Hey @Laura Lorenz (she/her) Apologies for the delay! Answers below 🙂 Item 1: • Everything is on Prefect Server • It doesn’t run, so we get no logs other than “task submitted” - absolutely no idea why… Item 2: • Good question - we don’t see the Task start in the UI, so our assumption is that the Fargate Task hasn’t started, but it’s possible that it has actually started and we’re assuming it hasn’t because that’s what the UI tells us As an aside, the logs that get generated in CloudWatch under the
- the ID’s on those logs look like this
, but the
doesn’t correspond to the ID of the Flow run itself. Is there way around that? It’s making log correlation a major PITA
What is the exact log output for item 1 when you say “task submitted”? I want to track down from the logs you have where in the process we are. For example from prefect log output I would expect things like “Submitted for execution: {}” when your environment deploys a flow (which would mean the fargate task for the FlowRunner of your secondary flow has been created), or “Task {}: Starting task run…” when the taskrunner starts the tasks’ run method (which would mean the fargate task for a TaskRunner inside that flow has been created). For those at least we can find them in the UI, which may be the easiest place to track them down. Unfortunately I don’t have much experience with CloudWatch 😬 but I would expect that unless you have configured CloudWatch to pull off the logs emitted from the containers’s stdout itself, those logs are only the fargate operational logs and don’t correlate to any IDs in prefect.
Hey Laura - sorry again, crazy day. I’ll get a reproducible flow together for you tomorrow and send it over, is that ok?
No problem, yeah! And if you want to open it as a github issue then it’ll be easier for us to track and get more eyes on too potentially, feel free to link me to it if you go that route 👍 take it easy 🙂
Hey @Laura Lorenz (she/her) Back again! So I’ve reproduced the problem with a stripped down example.

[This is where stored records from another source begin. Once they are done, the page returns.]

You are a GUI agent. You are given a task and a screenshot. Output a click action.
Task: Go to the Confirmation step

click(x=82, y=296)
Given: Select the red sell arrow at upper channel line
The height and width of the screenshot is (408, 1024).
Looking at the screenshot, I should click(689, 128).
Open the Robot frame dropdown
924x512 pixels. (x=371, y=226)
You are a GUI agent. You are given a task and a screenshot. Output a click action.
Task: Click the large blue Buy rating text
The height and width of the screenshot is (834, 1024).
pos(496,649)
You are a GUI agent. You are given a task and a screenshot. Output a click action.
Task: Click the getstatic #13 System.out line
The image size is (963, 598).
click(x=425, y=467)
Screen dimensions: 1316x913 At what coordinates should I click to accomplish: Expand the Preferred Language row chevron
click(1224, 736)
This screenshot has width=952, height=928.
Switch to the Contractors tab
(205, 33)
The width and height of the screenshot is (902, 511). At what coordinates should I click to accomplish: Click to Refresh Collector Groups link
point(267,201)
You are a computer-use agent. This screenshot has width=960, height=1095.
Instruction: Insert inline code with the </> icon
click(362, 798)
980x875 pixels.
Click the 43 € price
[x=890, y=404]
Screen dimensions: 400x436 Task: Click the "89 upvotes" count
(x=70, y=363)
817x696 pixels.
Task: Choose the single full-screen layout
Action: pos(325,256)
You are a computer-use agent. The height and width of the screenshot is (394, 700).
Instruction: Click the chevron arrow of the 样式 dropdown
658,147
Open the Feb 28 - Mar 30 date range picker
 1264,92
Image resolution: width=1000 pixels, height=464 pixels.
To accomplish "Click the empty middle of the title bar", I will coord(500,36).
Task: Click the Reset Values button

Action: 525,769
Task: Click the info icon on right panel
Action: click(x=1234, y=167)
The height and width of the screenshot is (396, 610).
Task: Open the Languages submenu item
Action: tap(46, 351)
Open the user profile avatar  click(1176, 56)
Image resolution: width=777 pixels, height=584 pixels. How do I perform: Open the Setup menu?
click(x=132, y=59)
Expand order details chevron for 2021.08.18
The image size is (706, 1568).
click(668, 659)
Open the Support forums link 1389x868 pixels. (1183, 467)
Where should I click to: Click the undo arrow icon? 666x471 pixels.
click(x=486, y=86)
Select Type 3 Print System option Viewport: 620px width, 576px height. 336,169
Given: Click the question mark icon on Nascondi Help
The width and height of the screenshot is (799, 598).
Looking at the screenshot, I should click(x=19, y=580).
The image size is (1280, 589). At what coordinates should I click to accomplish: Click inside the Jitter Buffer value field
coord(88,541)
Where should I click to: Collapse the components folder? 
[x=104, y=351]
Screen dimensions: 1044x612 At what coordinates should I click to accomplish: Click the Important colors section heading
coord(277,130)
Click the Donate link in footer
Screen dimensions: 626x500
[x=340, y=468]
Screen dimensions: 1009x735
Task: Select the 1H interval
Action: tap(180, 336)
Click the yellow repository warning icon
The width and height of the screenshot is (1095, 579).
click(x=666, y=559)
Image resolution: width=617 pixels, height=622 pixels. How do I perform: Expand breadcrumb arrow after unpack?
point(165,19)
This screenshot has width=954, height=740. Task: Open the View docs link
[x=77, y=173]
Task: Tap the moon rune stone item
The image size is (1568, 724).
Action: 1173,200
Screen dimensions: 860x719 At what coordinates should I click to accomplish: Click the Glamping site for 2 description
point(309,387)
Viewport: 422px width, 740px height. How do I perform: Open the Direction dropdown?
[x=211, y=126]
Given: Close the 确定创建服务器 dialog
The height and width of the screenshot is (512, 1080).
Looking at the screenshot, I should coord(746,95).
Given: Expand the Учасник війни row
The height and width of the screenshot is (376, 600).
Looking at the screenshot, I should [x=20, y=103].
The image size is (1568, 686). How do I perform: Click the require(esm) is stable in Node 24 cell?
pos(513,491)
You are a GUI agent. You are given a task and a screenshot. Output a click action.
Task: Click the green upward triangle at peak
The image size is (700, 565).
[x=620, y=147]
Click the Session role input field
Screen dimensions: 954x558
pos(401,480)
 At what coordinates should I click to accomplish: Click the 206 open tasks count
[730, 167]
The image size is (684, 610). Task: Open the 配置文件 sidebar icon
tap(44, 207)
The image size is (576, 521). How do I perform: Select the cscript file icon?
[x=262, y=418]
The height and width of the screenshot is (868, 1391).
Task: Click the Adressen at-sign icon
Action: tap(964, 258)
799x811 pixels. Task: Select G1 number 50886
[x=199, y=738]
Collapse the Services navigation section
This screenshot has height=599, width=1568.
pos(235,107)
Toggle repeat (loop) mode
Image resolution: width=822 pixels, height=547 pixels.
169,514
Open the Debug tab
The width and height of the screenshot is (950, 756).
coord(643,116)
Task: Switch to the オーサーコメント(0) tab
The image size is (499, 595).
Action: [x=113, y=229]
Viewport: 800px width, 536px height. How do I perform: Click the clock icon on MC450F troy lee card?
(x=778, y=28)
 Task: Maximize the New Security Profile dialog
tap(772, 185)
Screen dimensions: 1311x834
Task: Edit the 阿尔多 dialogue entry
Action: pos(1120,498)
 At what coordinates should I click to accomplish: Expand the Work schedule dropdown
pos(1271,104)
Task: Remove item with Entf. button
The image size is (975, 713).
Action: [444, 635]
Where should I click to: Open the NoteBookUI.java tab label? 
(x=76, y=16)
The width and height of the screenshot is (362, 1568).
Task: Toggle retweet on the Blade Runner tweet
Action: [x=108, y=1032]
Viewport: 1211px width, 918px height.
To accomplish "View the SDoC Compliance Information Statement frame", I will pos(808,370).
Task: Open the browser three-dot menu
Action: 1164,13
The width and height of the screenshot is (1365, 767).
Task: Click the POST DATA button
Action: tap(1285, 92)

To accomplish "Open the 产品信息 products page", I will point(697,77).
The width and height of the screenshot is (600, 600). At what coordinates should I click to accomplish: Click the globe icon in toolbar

The sub-flow shows as “Submitted” in the UI, and that’s the state we get back when polling as well. Looking at the logs in the UI for that sub flow, this is the only entry:
Submitted for execution: Task ARN: arn:aws:ecs:us-east-1:REDACTED:task/c07abccd-7dd4-4148-a55d-d682c4662b60
That sat for about 10 minutes in Submitted before I killed it - what happened then was the retry on the triggering task caught the “Failed” state, restarted the sub flow, and then it then started and completed successfully. My current guess on this is something to due with resource checks or API limits on AWS? But having said that, each
mapped task waits for [ wait period ifor a trigger is a counter up to the number of flows multiplied by 5 seconds, so
(0…20) * 5
] between each mapped task run before it actually triggers the flow, so they should be staggered. It’s trying to create 20 instances of this flow at once, each running as a Fargate Task so it’s plausible that there’s an issue, but looking at it as Le Dumb Ass User there’s nothing to actually tell me that. I’l tidy up the sample code I have and see if I can get it ready for a GitHub issue if we can’t figure it out 🙂
Hi! Ok that is some good info. Based on the last log you see sounds like we are getting trapped after the FlowRunner Fargate task starts but before the TaskRunner Fargate task starts. It definitely could be an AWS limit (which has some credence too for being intermittent), which we probably need to track down somewhere in the Fargate logs. Is there any output in your Fargate logs that map to that task ARN you posted (which should be the FlowRunner arn?) — This might be helped by me getting a basic flow up on Fargate just so I can see where all the operational AWS logs go to in a default setup, too.
Hey! So, in true and irritating AWS style, there’s no entry of the ARN anywhere in cloudwatch, hooray for that. Not sure if there’s any other useful info I have - any suggestions?